Edit: Shoot, Matthias99 beat me to it. The one time I don't read the entire thread before throwing in my 2c...
 
Originally posted by: ShawnD1
Originally posted by: Matthias99
You may have a 4200/5400RPM laptop drive. The 7200RPM ones are generally very close to the speed of 7200RPM desktop drives.

[USB/IDE] Depends on the controller (and sometimes the enclosure if it's very cheaply/badly designed), but generally the speed difference is much smaller than what you showed.

USB2.0 usually has plenty of bandwidth for a single hard drive. The poster above is wrong, however; it's 480Mbps, which is ~60MBps, as opposed to 100/133/150/300 MBps

[SATA/SCSI] Again, it really depends on the controller and the exact disks. I've seen reviews of the exact same drives in PATA and SATA versions (or being put through SATA->IDE converters), and they usually perform almost identically. PATA also cuts performance in half if you are trying to access two drives on the same channel simultaneously -- not an issue with SATA.

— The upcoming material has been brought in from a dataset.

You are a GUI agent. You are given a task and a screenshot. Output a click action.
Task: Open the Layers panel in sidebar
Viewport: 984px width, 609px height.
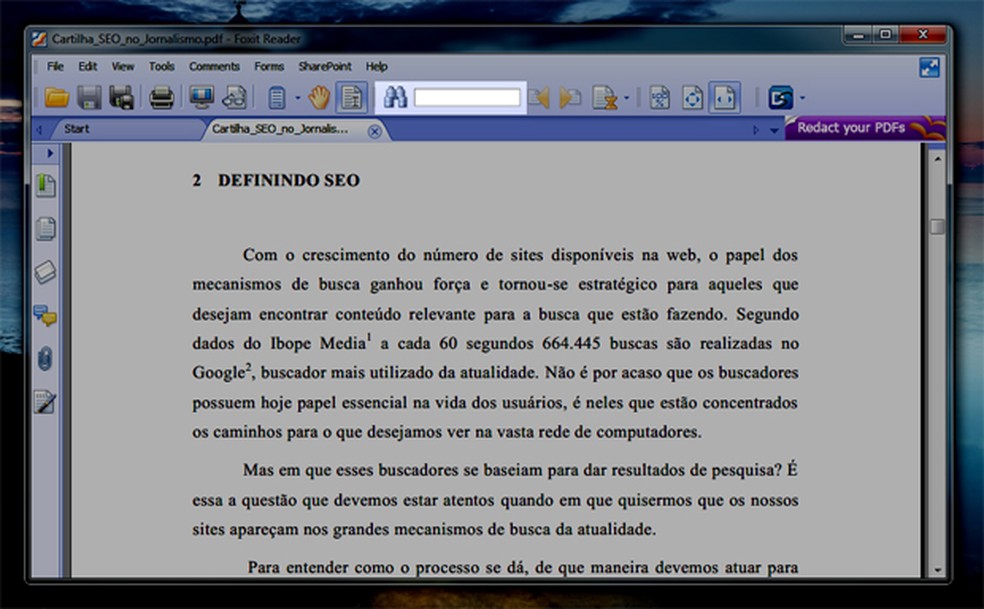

The laptop is probably a 4200rpm since they're built for good battery life.

Sandra says the speed difference between USB and ATA is to be expected. For their reference hard drives they have these:
Seagate, 300GB, SATA300, 8MB, 7200 = ~70MB/s
Maxtor OneTouch, 80GB, USB2, ATA133, 2MB, 7200 = ~28MB/s
Maxtor Max9, 80GB, ATA100, 2MB, 7200 = ~55MB/s

Notice how the USB drive is half the speed of a PATA drive with similar specs.

Hmph. HDTach agrees with you -- my external drive is significantly slower, around 25MBps STR (compared to 50-60 for the internal SATA drives.) This is kind of surprising, since I thought I had seen benches where the performance difference wasn't that big. Obviously you'll be constrained a bit by the interface (since it maxes out at 60MBps), but I would expect at least 40-50 rather than 20-30. 50% loss to overhead is pretty poor.

I also tried copying some video files from my external USB2.0 HD to an internal drive. I copied right around 2,450,000,000 bytes in 115 seconds, which is right around 21MBps.

Makes me wonder if it's a problem with the onboard USB on this motherboard (RD480-based). I know some reviews had said the performance wasn't stellar.
 
Wow that's a lot of responses. Thanks for all the info guys, way more than I ever expected. I just going to skip getting a external drive i think, I'll save the money for something more worth it.
 
Originally posted by: RandomFool
Wow that's a lot of responses. Thanks for all the info guys, way more than I ever expected. I just going to skip getting a external drive i think, I'll save the money for something more worth it.

Why not get the external enclosure? They're very nice for backups, so even if it doesn't work well for day to day use, it'll still have value. The cost is pretty minimal also. You should be able to find one on sale for about $20.